### Your goal
As the answer, give a copy of each line below that includes the word "Type".

### Listed records
○ ○ ○

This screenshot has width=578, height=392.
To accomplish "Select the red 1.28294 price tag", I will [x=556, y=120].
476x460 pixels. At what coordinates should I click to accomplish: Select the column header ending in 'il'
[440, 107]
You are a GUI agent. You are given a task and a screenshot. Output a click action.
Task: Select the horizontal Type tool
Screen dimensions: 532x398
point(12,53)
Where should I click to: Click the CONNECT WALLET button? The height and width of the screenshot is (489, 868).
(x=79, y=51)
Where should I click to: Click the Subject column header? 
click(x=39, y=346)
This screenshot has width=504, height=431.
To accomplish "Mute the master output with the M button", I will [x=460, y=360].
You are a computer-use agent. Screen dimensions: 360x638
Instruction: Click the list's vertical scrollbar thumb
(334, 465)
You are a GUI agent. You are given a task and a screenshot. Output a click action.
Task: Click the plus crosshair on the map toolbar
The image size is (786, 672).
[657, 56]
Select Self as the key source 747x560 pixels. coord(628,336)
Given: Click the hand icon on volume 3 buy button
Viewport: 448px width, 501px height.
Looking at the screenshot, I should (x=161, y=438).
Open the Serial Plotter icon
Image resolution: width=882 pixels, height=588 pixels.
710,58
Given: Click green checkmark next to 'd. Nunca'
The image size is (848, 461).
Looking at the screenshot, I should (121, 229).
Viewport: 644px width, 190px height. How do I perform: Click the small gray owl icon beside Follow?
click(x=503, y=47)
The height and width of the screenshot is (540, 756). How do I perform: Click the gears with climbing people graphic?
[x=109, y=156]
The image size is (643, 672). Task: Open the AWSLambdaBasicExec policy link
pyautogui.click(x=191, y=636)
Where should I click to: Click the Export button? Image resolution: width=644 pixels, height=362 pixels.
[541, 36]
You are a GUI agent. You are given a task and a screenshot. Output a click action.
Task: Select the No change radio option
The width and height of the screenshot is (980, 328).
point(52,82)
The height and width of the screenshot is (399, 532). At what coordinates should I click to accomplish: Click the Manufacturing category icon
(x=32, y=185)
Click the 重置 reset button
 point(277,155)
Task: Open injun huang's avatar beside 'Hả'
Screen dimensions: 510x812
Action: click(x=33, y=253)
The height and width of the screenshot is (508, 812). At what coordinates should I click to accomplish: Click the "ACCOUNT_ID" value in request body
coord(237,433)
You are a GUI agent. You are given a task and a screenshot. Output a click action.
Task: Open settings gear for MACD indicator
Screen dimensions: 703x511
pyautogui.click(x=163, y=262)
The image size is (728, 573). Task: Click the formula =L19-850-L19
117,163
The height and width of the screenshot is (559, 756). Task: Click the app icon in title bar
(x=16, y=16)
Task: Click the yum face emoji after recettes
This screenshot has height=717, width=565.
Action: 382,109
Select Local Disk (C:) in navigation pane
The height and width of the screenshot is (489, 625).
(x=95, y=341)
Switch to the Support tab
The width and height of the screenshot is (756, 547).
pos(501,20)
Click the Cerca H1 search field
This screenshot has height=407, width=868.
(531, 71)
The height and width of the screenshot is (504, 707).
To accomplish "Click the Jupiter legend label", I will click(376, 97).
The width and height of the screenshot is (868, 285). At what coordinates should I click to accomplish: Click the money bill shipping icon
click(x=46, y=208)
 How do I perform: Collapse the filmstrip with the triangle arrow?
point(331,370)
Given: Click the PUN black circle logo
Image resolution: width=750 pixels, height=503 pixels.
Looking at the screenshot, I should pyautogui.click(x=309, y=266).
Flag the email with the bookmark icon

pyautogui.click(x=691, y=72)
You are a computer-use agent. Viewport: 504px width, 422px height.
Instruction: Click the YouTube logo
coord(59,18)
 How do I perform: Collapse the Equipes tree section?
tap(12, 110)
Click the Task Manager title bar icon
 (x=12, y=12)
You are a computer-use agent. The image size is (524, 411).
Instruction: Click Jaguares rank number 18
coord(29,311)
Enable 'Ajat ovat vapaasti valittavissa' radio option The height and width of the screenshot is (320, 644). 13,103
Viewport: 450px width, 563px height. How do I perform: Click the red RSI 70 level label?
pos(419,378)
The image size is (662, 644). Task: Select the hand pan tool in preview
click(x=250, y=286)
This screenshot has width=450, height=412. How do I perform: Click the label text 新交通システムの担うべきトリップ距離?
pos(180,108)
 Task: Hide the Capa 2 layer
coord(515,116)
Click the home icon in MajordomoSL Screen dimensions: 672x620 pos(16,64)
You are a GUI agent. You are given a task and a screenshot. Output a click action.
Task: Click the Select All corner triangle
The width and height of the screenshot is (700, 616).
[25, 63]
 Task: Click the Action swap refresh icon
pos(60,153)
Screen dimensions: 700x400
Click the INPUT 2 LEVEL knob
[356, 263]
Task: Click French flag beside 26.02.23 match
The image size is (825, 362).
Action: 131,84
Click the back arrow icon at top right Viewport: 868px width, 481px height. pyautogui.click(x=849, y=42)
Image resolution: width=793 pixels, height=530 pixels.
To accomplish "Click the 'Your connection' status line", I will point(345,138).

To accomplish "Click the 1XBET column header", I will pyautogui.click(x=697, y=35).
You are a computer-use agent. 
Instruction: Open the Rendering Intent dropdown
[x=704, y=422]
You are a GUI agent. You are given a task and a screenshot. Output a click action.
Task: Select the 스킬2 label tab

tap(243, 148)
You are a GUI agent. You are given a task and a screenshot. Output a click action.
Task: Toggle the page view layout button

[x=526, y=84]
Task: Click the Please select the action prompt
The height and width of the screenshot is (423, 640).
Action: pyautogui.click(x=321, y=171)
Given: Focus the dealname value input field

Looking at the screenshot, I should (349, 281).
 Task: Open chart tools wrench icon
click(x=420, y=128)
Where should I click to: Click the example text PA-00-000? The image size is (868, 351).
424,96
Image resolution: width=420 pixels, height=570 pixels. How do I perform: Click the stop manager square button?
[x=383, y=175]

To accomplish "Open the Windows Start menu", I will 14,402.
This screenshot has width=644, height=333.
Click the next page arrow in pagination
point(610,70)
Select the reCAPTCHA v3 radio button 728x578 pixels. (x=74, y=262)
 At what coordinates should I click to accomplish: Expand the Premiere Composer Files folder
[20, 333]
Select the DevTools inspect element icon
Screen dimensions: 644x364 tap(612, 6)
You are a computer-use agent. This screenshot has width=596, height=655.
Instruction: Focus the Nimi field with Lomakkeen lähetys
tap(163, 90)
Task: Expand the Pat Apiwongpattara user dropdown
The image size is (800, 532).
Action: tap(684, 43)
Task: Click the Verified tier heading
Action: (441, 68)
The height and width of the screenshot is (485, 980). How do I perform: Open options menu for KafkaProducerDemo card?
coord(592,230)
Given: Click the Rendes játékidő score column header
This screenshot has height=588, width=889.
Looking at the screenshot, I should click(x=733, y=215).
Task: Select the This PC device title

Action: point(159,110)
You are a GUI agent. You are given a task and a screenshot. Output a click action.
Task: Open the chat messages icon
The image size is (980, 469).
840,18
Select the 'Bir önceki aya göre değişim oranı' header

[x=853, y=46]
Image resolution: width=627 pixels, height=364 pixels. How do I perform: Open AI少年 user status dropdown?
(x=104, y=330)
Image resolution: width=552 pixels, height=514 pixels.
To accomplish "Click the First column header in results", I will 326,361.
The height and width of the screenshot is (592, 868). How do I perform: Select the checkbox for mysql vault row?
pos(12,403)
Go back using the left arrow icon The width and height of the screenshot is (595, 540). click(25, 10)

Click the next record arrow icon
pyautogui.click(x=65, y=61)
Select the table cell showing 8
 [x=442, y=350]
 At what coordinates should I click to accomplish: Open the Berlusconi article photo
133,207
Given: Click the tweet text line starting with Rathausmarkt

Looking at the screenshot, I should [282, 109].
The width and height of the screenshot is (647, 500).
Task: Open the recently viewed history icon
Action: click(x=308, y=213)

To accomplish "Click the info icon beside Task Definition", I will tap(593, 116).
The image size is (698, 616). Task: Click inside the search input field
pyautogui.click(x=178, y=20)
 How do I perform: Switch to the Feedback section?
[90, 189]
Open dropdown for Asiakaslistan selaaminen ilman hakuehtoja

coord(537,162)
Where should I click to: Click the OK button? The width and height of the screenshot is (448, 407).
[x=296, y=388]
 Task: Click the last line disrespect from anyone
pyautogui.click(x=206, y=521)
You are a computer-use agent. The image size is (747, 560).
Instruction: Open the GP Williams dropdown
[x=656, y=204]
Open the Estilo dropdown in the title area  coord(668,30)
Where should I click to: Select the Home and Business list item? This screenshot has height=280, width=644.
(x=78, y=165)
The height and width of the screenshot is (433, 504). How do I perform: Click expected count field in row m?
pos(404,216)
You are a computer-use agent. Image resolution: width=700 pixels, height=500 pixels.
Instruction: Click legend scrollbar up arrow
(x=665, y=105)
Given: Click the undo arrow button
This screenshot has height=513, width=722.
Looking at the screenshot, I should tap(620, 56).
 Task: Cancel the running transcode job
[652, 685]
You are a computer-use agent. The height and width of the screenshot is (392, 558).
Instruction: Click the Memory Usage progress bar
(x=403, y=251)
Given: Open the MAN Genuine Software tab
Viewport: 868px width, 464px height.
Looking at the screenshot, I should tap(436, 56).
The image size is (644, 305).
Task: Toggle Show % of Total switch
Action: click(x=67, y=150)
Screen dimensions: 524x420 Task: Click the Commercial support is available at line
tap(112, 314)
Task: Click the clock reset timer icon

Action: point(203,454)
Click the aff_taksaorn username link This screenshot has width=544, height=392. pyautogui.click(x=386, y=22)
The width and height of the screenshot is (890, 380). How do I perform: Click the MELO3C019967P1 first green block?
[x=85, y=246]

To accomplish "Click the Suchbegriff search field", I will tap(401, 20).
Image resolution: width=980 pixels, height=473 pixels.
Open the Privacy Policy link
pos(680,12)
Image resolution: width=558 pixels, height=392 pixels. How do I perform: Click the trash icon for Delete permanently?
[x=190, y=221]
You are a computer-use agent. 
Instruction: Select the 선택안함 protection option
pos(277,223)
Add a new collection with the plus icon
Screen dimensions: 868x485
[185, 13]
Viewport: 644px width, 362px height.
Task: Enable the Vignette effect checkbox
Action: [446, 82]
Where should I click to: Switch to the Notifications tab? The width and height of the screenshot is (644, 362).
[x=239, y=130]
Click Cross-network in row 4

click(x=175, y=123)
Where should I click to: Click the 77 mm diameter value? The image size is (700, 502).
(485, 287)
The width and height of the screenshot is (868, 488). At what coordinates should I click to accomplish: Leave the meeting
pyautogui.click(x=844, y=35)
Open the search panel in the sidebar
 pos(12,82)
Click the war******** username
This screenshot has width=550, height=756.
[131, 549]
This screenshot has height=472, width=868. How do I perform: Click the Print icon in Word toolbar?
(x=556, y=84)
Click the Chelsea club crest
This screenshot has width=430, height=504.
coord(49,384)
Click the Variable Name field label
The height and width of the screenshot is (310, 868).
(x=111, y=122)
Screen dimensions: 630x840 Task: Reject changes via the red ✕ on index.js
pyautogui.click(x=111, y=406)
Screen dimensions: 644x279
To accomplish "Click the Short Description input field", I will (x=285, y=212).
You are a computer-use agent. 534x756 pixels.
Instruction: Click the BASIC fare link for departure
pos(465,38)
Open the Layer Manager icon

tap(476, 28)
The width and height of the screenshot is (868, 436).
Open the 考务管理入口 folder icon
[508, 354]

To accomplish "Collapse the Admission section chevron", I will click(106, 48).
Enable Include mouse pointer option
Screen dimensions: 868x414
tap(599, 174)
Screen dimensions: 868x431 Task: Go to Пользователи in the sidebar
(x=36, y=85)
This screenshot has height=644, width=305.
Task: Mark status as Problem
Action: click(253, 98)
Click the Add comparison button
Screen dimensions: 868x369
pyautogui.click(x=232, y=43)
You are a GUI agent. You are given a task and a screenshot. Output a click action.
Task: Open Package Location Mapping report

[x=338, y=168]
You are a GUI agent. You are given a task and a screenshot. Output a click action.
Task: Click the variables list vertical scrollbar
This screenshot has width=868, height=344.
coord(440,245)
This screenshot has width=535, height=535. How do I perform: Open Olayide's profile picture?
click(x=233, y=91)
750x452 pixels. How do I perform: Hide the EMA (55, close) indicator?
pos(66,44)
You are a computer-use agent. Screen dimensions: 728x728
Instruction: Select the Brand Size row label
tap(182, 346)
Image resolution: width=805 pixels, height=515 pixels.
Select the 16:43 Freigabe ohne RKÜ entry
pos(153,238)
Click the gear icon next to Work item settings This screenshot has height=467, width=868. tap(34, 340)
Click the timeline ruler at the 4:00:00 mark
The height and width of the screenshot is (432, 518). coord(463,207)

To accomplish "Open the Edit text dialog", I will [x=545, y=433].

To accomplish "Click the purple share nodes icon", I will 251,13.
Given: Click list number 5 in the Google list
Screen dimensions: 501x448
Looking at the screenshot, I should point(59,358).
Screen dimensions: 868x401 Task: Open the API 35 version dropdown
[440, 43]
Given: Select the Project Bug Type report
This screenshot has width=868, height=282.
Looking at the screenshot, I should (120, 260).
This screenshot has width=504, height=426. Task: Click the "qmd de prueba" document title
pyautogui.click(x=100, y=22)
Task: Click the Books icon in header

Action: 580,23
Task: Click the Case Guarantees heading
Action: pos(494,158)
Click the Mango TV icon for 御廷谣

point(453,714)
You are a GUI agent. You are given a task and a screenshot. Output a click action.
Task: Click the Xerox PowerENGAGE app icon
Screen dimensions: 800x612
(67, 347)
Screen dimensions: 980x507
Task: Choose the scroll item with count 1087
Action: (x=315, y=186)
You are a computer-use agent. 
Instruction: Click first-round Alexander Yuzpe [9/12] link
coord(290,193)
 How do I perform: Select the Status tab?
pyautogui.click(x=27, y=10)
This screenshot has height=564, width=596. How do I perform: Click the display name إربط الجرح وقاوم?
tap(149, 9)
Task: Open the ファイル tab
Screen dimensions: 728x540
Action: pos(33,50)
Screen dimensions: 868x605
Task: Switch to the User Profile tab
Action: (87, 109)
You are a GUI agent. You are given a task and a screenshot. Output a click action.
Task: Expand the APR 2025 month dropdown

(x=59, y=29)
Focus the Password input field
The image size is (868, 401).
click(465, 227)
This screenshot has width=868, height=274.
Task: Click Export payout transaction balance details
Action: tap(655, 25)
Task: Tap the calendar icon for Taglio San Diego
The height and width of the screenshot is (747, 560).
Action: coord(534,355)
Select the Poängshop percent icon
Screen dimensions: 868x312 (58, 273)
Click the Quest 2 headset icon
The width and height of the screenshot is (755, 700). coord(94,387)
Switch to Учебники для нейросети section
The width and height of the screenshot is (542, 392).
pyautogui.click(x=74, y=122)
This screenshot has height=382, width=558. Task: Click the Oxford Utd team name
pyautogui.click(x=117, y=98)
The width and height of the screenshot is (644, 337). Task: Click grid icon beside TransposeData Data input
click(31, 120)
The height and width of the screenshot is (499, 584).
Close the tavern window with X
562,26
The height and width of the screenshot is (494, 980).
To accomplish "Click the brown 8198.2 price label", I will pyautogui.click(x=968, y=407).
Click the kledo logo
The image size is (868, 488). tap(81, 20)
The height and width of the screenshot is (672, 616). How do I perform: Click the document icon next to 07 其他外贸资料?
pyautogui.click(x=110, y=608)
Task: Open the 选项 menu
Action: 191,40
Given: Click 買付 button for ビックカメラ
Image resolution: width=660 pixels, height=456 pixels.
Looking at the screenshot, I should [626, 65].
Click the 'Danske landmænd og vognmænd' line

○ ○ ○

### Exercise solution
Task: Select the horizontal Type tool
Given: Select the Project Bug Type report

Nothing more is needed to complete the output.